Хотелось бы ещё раз вернуться к этому фрагменту
только что написанного текста:
«Конституционный переход к парламентской республике, то есть, по сути, к просто республике от существующего недомонархического правления, на каковом (переходе) настаивают Межуев и его единомышленники, - это уже следующий, логически вытекающий этап, но начинать уместно и даже удобнее было изнутри «суперпрезидентского режима». Я говорил о том, что для начала неплохо попытаться учредить республику хотя бы на ограниченном участке внутрипартийной системы управления».
Нужно напомнить о фатальных ошибках, к которым при планировании упомянутых переходов может привести недооценка формирования республиканской социальной базы и её организационно-идеологической мобилизации.
Со времен конфликта оптиматов и популяров в Риме известно, что республика тождественна «элитно-аристократическому» типу организации власти и ценностной системе, которая ему соответствует - стремясь придать традиционному словоупотреблению значение термина, я называю её
«правой». Им антагонистичны аппаратно-бюрократическая модель консолидации правящих и левая идеологическая традиция. Развивать республиканские институты имеет смысл лишь в рамках проекта, имеющего целью «активировать» общественные группы, способные стать оплотом республиканско-аристократического сознания внутри власти.
Идеологически и кадрово не обеспеченная республика (не только в парламентской, но и в президентско-парламентской версии) рискует превратиться в публичный раздор клик знакомой аппаратной природы, который вновь скомпрометирует любые отступления от традиционного российского цезарепопулизма. Без вовлечения социального слоя, способного поддерживать правое отношение к власти, парламентские партии, равные друг другу в своём аппаратном происхождении, рано или поздно сольются «воедино» как филиалы глобальной бюрократической структуры. Она может называться иначе, чем «администрация президента», сути это не изменит. В качестве «правого» идентифицируется отношение к власти исходя из идеи власти. Эта идея может манифестироваться в явной сакрально-имперской форме (если угодно, сакрально-национальной, без разницы, в данном случае это спор о терминах), или в неявной как указание на образец, в свою очередь связанный с явной формой её присутствия в сознании.
Такое усложнение казалось бы элементарного вопроса противоречит общепринятым представлениям и надеждам. Люди думают, что учреждение республики принципиально не отличается от перерегистрации какого-нибудь ЗАО в ОАО. Полагают, что протестная толпа, объединённая ненавистью к Путину - вполне добротная социальная опора республиканского строя. Но не производится власть из протеста против власти! Нужны, как минимум, и другие источники. Социальные и культурно-ценностные.
А что говорят на этот счет фронтмены упразднения «суперпрезидентства»? Межуев, Бенедиктов и Дробницкий пишут в своём
докладе «Государственный консерватизм в формате политической конкуренции»:
«Путин явился и до сих пор является выразителем трех фундаментальных для нашей страны и нашей политической культуры ценностных установок: социального равновесия, территориальной целостности и государственного суверенитета.
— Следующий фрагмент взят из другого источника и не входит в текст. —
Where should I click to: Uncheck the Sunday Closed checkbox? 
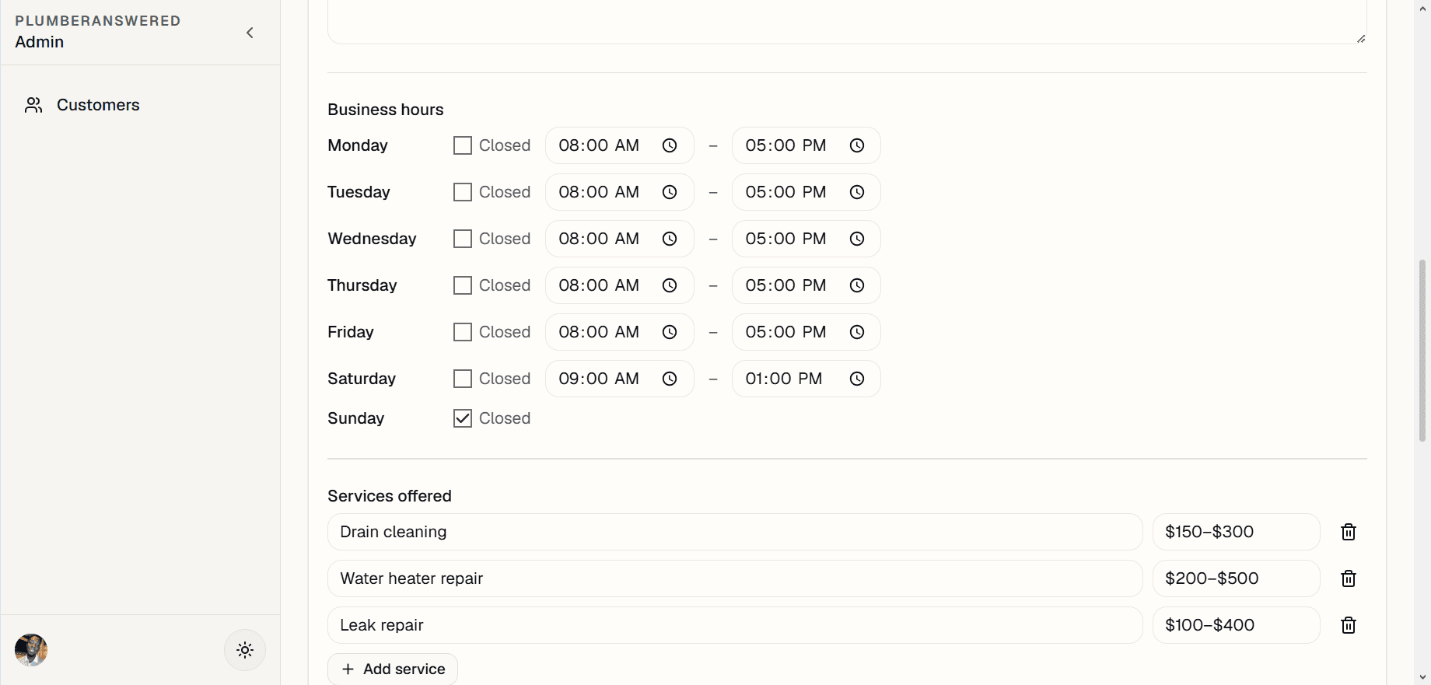[x=463, y=418]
Путинский режим блокировал реализацию крайне левых и крайне правых экономических программ, не допустив ни массового пересмотра итогов приватизации, ни принудительного банкротства индустриальных моногородов».
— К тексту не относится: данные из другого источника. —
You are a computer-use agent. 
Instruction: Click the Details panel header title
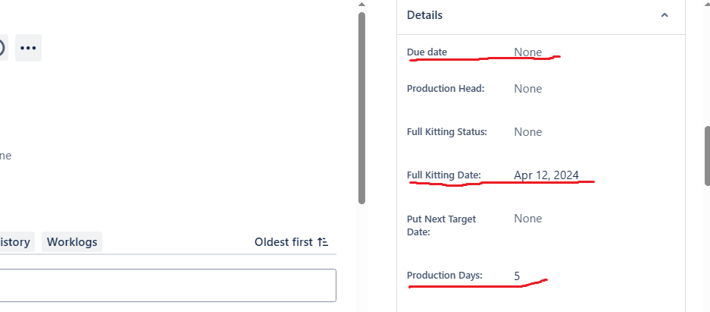tap(425, 15)
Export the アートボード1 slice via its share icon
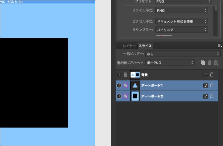 click(212, 85)
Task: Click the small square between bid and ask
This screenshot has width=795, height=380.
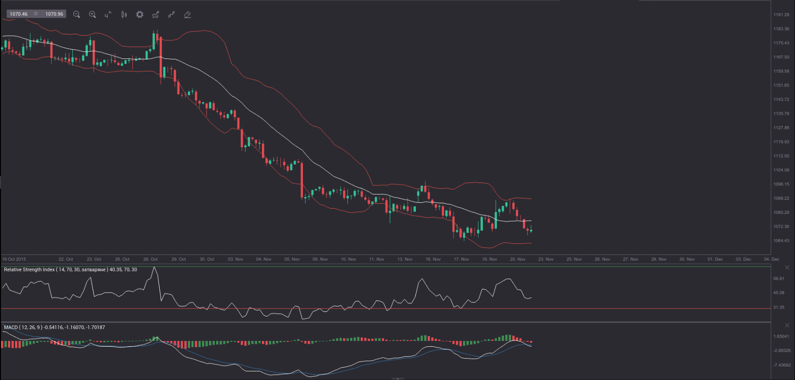Action: click(x=36, y=14)
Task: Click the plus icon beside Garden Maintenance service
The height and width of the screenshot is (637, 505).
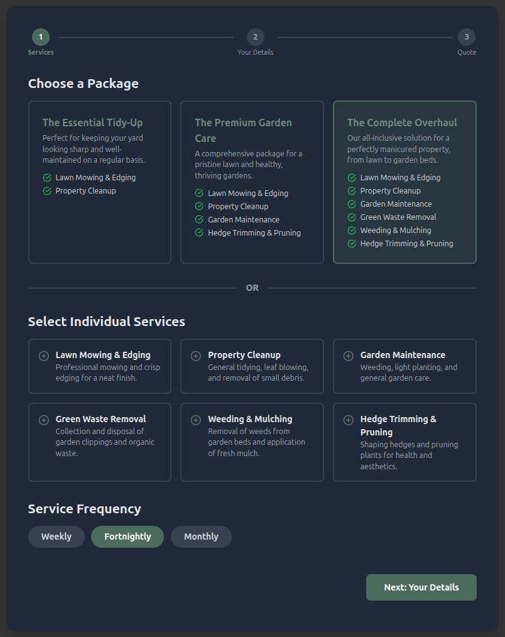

Вот это и удивляет: перечислив несколько типичных компонент «монархического сознания» и не назвав ни одной республиканской ценности, известные аналитики считают это приемлемым идеологическим сопровождением радикальной коррекции госстроя. «Путинизм», он же «госконсерватизм», вот таков, говорят они, как мы только что его обрисовали, ergo: парламент так и напрашивается. Неизвестно, каким образом парламентаризм вытекает из этой идеологии (если учесть, что предложения о перераспределении власти в значительной мере Путину и адресованы).
В голове монархического лидера, который является «выразителем» вот этого самого, неоткуда взяться мысли о сильном парламенте, и в стране, чьи фундаментальные ценностные установки соответствуют процитированному списку, эта мысль не встретит особой поддержки. Перед нами косвенное признание того, что парламентаризм как был на бумаге, так там и должен остаться, какие бы декларации на эту бумагу ни наносились.